“If I were a gambler, I would take even money that England will not exist in the year 2000.” – Paul Ehrlich, 1971
In 1968, Paul Ehrlich published the book “The Population Bomb”. The first couple sentences of the book set the tone for the entire book:
The battle to feed all of humanity is over. In the 1970s and 1980s hundreds of millions of people will starve to death in spiteof any crash programs embarked upon now. (p. xi)
…a minimum of ten million people, most of them children, will starve to death during each year of the 1970s. But this is a mere handful compared to the numbers that will be starving before the end of the century (p. 3)
In hindsight, the claim is ludicrous. Even sites with extreme bias report even now that only 7.5 million die max per year. This is all while food production per capita is rising every year since Ehrlich’s prediction. Ehrlich was making the claim that an increasing population would put increases pressures on the world’s resources leading to these mass catastrophes. He was predicting that a increasing population would destroy the world. In his book he gives three scenarios (imaginative stores meant to scare us about the coming disaster):
The first scenario deals with a president facing political pressure because the amount of food produced is declining at 15% or more per year. A telling statement is uttered by an Ehrlich-friendly character: “The poor slob still thinks politics and economics are more important than ecology.” This results in chemical war that reduces the population drastically.
The second scenario deals with a deadly disease that wipes out large sections of humanity. The world succumbs because people are starving and hungry. The survivors implement “strict population control” as their remedy.
The third scenario describes a case in which strict population control is taken rapidly, averting a total collapse of the world. Although 70 million still die per year due to starvation, the population control averts the worst.
In 2013, it is clear Ehrlich was ludicrous. But in his day, these teachings made him a celebrity.
Of course, while Ehrlich was preaching death and destruction due to increasing population the exact opposite occurred. Human wellbeing skyrocketed. People began living longer, better, happier lives. How was Ehrlich rewarded? A noble prize and academic renown.

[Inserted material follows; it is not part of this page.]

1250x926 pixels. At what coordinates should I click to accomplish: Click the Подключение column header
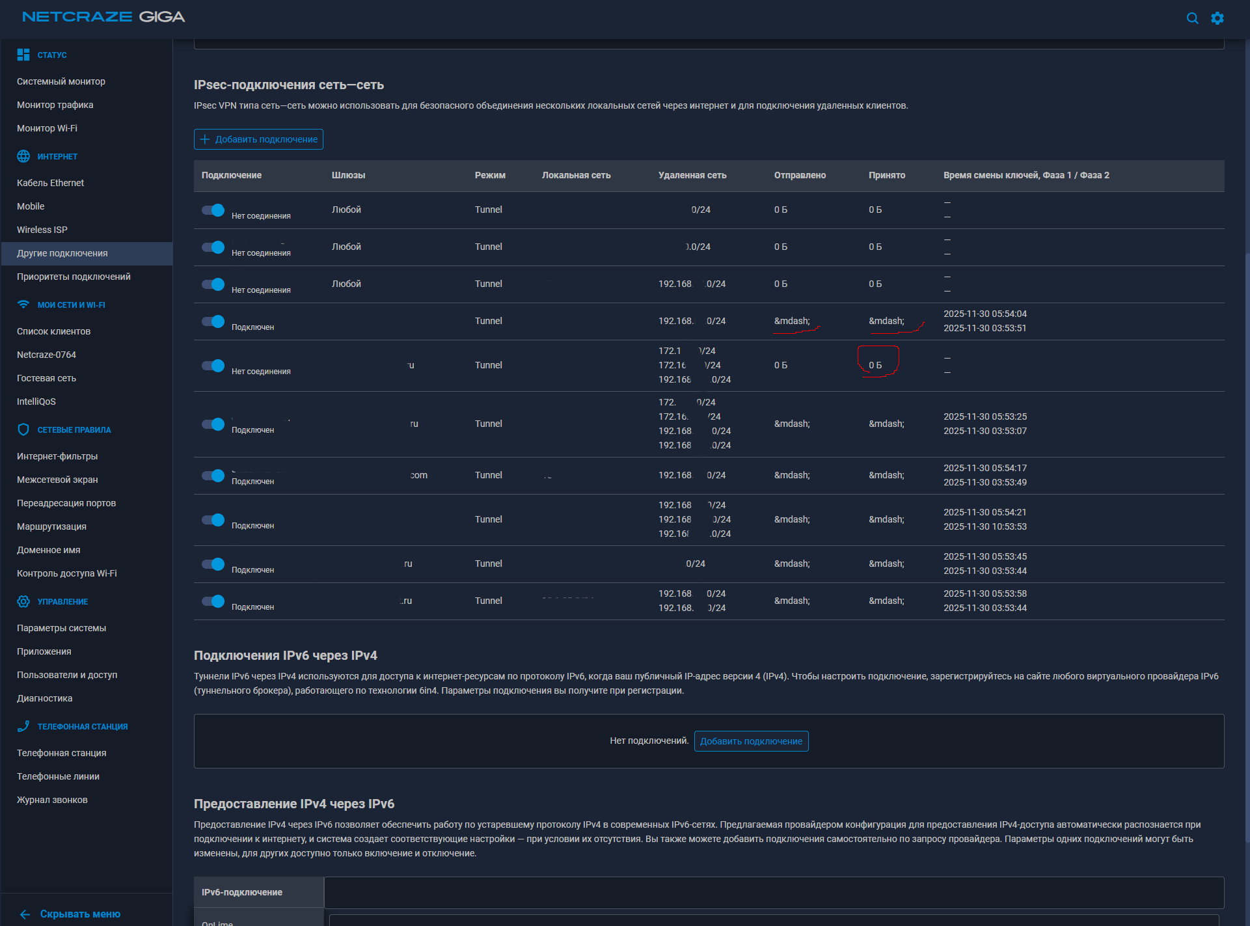[232, 175]
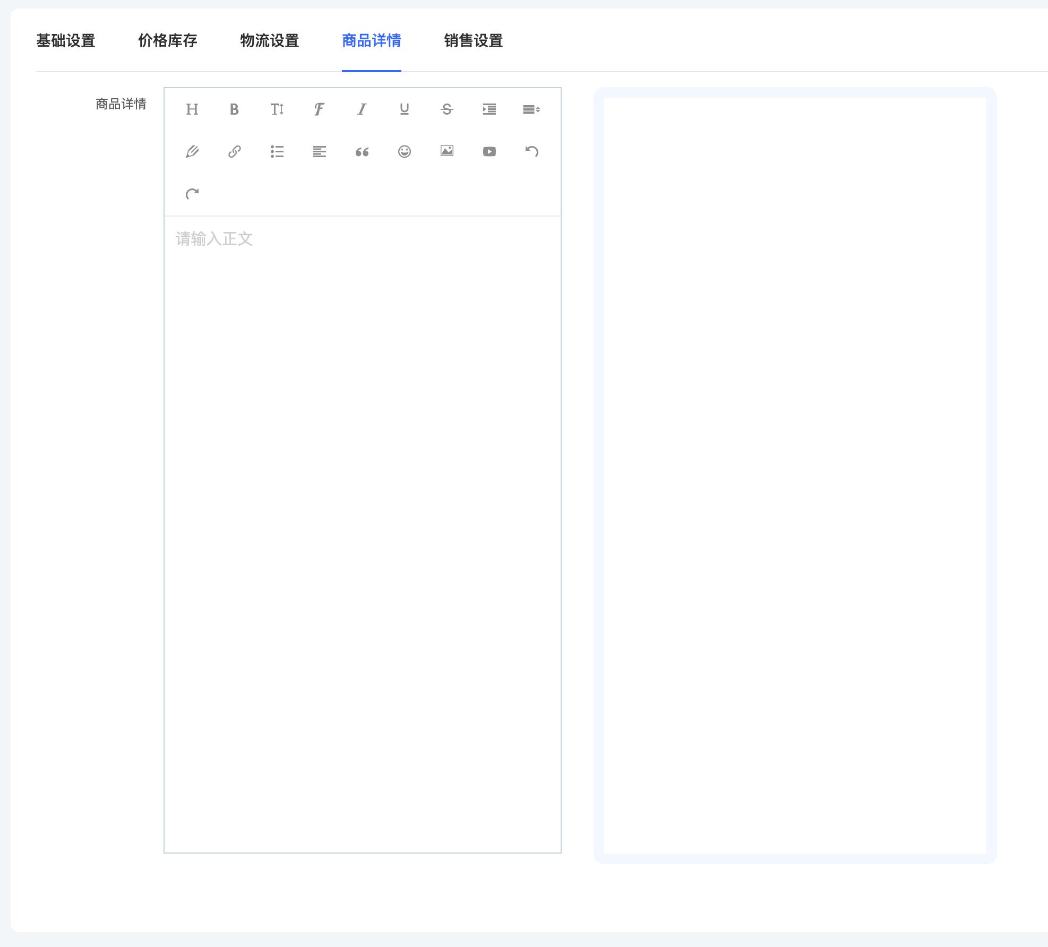Toggle bold text formatting

[x=234, y=109]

Another, lesser known economist, Julian Simon, predicted the exact opposite of Ehrlich. He understood that increasing populations were good. Human ingenuity is the ultimate resource, not soil, oil, and wheat.
In 1980, Simon decided to wager Ehrlich. Of course, Ehrlich would not bet on his actual predictions (such as England not existing in 2000 or mass starvation). Instead they would bet on commodity prices of a select few resources. If the commodities rose in price, they were becoming more scarce. If the commodities dropped in price, they were becoming more abundant. For good measure, Simon allowed Ehrlich to pick the commodities.
Of course all Ehrlich’s predictions failed. If he was an Old Testament prophet, he would have been covered with enough stones to be legally declared a mountain. But tellingly, a bet designed to be very attractive to Ehrlich (in which he was picking the variables) was also one he lost. Ehrlich defenders claim that this is only a coincidence. If the bet dates or timeframe shifts, Ehrlich could have won. Because defenders are ludicrous people, they also point out that Simon did not want to take a followup bet which bet on things like the amount of topsoil in the future (what topsoil has to do with overall wellbeing is beyond me). But what the critics ignore is that is all beside the point. Ehrlich was predicting mass starvation, destruction and death. Even if Ehrlich won by a couple hundred dollars, he still would be ridiculously far from his real predictions.
To top it all off, Ehrlich was militantly wrong and arrogant. He cursed out those who were his ideological opponents, even as their predictions were coming true.
Where is Ehrlich now? He is now a defender of Global Warming alarmism, even as the warming rate has stopped and the ice is increasing in the arctic. Ehrlich’s name appeared in the Climategate leaked emails. This is very telling about the intellectual honesty of Climate alarmists. Where are the bets?